▶ [PROVIDED INFORMATION]
------------

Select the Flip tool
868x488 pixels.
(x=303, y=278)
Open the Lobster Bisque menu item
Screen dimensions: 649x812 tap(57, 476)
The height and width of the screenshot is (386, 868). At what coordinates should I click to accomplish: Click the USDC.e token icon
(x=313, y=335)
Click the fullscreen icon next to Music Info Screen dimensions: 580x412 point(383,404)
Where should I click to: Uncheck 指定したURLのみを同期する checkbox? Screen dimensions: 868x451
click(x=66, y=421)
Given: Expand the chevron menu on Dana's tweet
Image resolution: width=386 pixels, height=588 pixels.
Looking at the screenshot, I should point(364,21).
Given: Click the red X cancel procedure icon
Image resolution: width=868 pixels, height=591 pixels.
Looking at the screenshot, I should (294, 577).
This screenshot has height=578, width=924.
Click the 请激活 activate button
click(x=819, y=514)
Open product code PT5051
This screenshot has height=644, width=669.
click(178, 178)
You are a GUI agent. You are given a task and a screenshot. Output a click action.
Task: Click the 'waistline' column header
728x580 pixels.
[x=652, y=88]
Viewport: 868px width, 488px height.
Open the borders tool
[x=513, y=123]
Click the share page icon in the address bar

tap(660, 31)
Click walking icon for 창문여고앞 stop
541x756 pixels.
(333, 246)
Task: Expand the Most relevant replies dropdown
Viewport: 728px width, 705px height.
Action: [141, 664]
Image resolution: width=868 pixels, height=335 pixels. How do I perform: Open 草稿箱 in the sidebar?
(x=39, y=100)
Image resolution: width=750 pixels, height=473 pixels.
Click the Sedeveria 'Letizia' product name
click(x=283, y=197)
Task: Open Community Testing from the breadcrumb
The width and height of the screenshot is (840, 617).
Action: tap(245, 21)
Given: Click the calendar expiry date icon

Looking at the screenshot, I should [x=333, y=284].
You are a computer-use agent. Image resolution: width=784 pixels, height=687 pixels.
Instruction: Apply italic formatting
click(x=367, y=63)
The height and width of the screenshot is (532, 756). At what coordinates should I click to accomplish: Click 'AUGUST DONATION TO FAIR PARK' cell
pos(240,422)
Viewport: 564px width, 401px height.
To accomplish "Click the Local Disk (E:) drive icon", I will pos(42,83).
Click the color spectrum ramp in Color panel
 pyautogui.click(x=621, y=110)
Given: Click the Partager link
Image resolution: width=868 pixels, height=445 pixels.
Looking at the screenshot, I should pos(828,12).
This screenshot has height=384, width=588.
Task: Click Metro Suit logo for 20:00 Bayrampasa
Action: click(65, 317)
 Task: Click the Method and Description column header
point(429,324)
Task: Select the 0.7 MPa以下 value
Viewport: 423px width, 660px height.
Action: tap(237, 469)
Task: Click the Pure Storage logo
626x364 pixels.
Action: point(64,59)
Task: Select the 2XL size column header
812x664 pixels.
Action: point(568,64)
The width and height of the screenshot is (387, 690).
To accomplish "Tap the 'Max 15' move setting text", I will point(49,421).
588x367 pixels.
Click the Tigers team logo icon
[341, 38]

------------

▶ [WHAT THE TASK ASKS] Nothing in the records may be left out; copy them all exactly.

▶ [TASK SOLUTION]
Select the Flip tool
868x488 pixels.
(x=303, y=278)
Open the Lobster Bisque menu item
Screen dimensions: 649x812 tap(57, 476)
The height and width of the screenshot is (386, 868). At what coordinates should I click to accomplish: Click the USDC.e token icon
(x=313, y=335)
Click the fullscreen icon next to Music Info Screen dimensions: 580x412 point(383,404)
Where should I click to: Uncheck 指定したURLのみを同期する checkbox? Screen dimensions: 868x451
click(x=66, y=421)
Given: Expand the chevron menu on Dana's tweet
Image resolution: width=386 pixels, height=588 pixels.
Looking at the screenshot, I should point(364,21).
Given: Click the red X cancel procedure icon
Image resolution: width=868 pixels, height=591 pixels.
Looking at the screenshot, I should (294, 577).
This screenshot has height=578, width=924.
Click the 请激活 activate button
click(x=819, y=514)
Open product code PT5051
This screenshot has height=644, width=669.
click(178, 178)
You are a GUI agent. You are given a task and a screenshot. Output a click action.
Task: Click the 'waistline' column header
728x580 pixels.
[x=652, y=88]
Viewport: 868px width, 488px height.
Open the borders tool
[x=513, y=123]
Click the share page icon in the address bar

tap(660, 31)
Click walking icon for 창문여고앞 stop
541x756 pixels.
(333, 246)
Task: Expand the Most relevant replies dropdown
Viewport: 728px width, 705px height.
Action: [141, 664]
Image resolution: width=868 pixels, height=335 pixels. How do I perform: Open 草稿箱 in the sidebar?
(x=39, y=100)
Image resolution: width=750 pixels, height=473 pixels.
Click the Sedeveria 'Letizia' product name
click(x=283, y=197)
Task: Open Community Testing from the breadcrumb
The width and height of the screenshot is (840, 617).
Action: tap(245, 21)
Given: Click the calendar expiry date icon

Looking at the screenshot, I should [x=333, y=284].
You are a computer-use agent. Image resolution: width=784 pixels, height=687 pixels.
Instruction: Apply italic formatting
click(x=367, y=63)
The height and width of the screenshot is (532, 756). At what coordinates should I click to accomplish: Click 'AUGUST DONATION TO FAIR PARK' cell
pos(240,422)
Viewport: 564px width, 401px height.
To accomplish "Click the Local Disk (E:) drive icon", I will pos(42,83).
Click the color spectrum ramp in Color panel
 pyautogui.click(x=621, y=110)
Given: Click the Partager link
Image resolution: width=868 pixels, height=445 pixels.
Looking at the screenshot, I should pos(828,12).
This screenshot has height=384, width=588.
Task: Click Metro Suit logo for 20:00 Bayrampasa
Action: click(65, 317)
 Task: Click the Method and Description column header
point(429,324)
Task: Select the 0.7 MPa以下 value
Viewport: 423px width, 660px height.
Action: tap(237, 469)
Task: Click the Pure Storage logo
626x364 pixels.
Action: point(64,59)
Task: Select the 2XL size column header
812x664 pixels.
Action: point(568,64)
The width and height of the screenshot is (387, 690).
To accomplish "Tap the 'Max 15' move setting text", I will point(49,421).
588x367 pixels.
Click the Tigers team logo icon
[341, 38]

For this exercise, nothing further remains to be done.